Japanese Hybrids are Beating the Slump in China’s Car Market

Date: December 2, 2019
Source: Bloomberg

China’s once-in-a-generation car slump is hobbling carmakers around the globe that placed their bets on what is the world’s biggest auto market. But one group is weathering the slowdown unscathed: Japan.

Iconic car companies like Toyota Motor Corp. and Honda Motor Co. are increasing sales in a market that has fallen almost every month since June 2018. They’re doing it by targeting what’s proven to be a sweet spot in the faltering market — demand for hybrid gasoline-electric cars. Japanese automakers are leaders in the technology, which appeals to Chinese consumers keen to heed the government push toward new-energy vehicles, but aren’t ready to shift to pure-electric autos just yet.

“The hybrid I drive now is as reliable as the one I used before but more fuel-efficient,” said Charles Wang, who bought a hybrid Toyota Camry in 2019 after driving a gasoline-powered Honda Accord for six years. “I never regretted my choice of sticking to Japanese cars.”

Toyota, maker of the pioneer hybrid model Prius, and peers Honda and Nissan Motor Co. have been early adopters of the technology that combines an internal combustion engine with an electric motor. That’s allowed them to keep sales humming even as demand for gasoline cars wanes and pure-electric vehicles are yet to catch on.

Japanese brands boosted sales 4.3 percent in the first first 10 months of the year, outpacing U.S., European, South Korean and Chinese rivals, according to China Passenger Car Association. Japan is now close to overtaking Germany as the biggest foreign car power in China, though Germany is benefiting from resilient demand for its premium models.

Sales of Japanese brands’ hybrids have risen about 30 percent this year in China to more than 220,000, making the vehicles one of the fastest-growing market segment, according to the association. Japanese carmakers control about 99 percent of the traditional hybrid market in China, according to numbers from consultancy WAYS Information Technology Co. that exclude plug-in vehicles.

Among the reasons shoppers are going for hybrids is range anxiety — the fear that an electric car’s battery runs out and leaves the driver stranded. China’s charging infrastructure is in early stages, though manufacturers and the government are trying to hasten a buildout.

Hybrid demand has also been spurred by those buying a second car, as such customers are more likely to be concerned about fuel consumption, said Cui Dongshu, secretary general of CPA.
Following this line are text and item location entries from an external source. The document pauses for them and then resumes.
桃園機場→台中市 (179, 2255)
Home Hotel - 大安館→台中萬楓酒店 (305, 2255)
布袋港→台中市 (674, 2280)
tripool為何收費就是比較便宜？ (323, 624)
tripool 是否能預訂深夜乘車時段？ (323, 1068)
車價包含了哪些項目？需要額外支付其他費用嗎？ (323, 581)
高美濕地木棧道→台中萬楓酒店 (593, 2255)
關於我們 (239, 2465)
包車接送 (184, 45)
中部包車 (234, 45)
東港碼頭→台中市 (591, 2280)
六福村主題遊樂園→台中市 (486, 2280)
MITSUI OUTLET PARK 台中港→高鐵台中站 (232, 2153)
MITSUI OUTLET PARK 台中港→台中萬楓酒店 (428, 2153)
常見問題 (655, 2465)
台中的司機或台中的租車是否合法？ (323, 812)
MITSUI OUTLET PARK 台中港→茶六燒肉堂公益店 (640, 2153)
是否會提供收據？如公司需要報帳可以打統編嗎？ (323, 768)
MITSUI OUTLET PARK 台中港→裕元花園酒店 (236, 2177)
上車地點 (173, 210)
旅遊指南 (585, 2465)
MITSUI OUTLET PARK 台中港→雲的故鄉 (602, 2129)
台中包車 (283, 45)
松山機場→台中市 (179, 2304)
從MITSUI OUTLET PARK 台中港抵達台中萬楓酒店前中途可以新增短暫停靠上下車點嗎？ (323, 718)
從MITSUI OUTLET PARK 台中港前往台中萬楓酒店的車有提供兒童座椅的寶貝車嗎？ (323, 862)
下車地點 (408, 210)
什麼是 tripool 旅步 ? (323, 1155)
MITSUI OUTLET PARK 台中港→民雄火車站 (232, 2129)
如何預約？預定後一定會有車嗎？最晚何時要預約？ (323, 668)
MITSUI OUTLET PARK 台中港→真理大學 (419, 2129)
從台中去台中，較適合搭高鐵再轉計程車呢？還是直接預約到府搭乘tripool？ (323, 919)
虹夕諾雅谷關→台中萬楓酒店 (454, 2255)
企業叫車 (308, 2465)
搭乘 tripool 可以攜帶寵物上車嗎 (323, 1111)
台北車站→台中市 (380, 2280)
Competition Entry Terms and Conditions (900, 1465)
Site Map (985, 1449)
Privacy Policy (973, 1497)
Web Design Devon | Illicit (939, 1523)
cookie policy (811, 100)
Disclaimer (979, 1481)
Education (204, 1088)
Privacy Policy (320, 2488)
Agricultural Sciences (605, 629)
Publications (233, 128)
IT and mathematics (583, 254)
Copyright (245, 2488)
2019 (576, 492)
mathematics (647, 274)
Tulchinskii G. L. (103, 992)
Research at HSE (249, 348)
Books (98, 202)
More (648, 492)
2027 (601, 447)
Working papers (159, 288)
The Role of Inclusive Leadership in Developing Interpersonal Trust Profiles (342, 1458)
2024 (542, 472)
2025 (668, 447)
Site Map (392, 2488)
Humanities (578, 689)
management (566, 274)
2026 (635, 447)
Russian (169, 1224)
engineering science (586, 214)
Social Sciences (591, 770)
What’s more, providers of mobility services such as car-sharing and ride-hailing are also increasingly moving to hybrids for their fuel efficiency, Cui said. So even if such services will reduce the total sales of cars, the Japanese manufacturers may be less affected than others.

Guangzhou Automobile Group Co., which makes cars with both Toyota and Honda, has benefited from robust demand for models such as Camry, Yaris and Accord. GAC Toyota boosted sales 17 percent and GAC Honda seven percent in the first 10 months of the year. That compares with a 11 percent slump in total industry deliveries, according to China Association of Automobile Manufacturers.

To ride the trend, Japanese companies touted their new hybrid models at the Guangzhou Auto Show last week. Those include the new Wildlander sport utility vehicle by Toyota and Honda’s Breeze, an SUV that comes in both hybrid and gasoline variants.

GAC Honda is preparing to expand its production capabilities in 2020 after running at 120 percent capacity this year. GAC Toyota plans to add new models annually over the next three years.

“GAC is full of confidence in our two Japanese car ventures’ future development,” the carmakers said in a statement responding to Bloomberg’s inquiry. “GAC Honda and GAC Toyota will enlarge its product lineup and add more capacity in line with market demand.”

Thus far, the Japanese brands have also weathered China’s cooling economy relatively well. Less-affluent customers in regions outside big cities have been more affected by the slowdown, weighing on sales of lower-end local brands but sparing the mid-prized offerings of Toyota, Nissan and Honda. The lower-end slump has pushed the car industry’s total sales down in 16 of the past 17 months.

“Consumers of Japanese-brand cars are mainly middle-class buyers with steady and decent income,” said PCA’s Cui. “They are less impacted by the slowing economy.”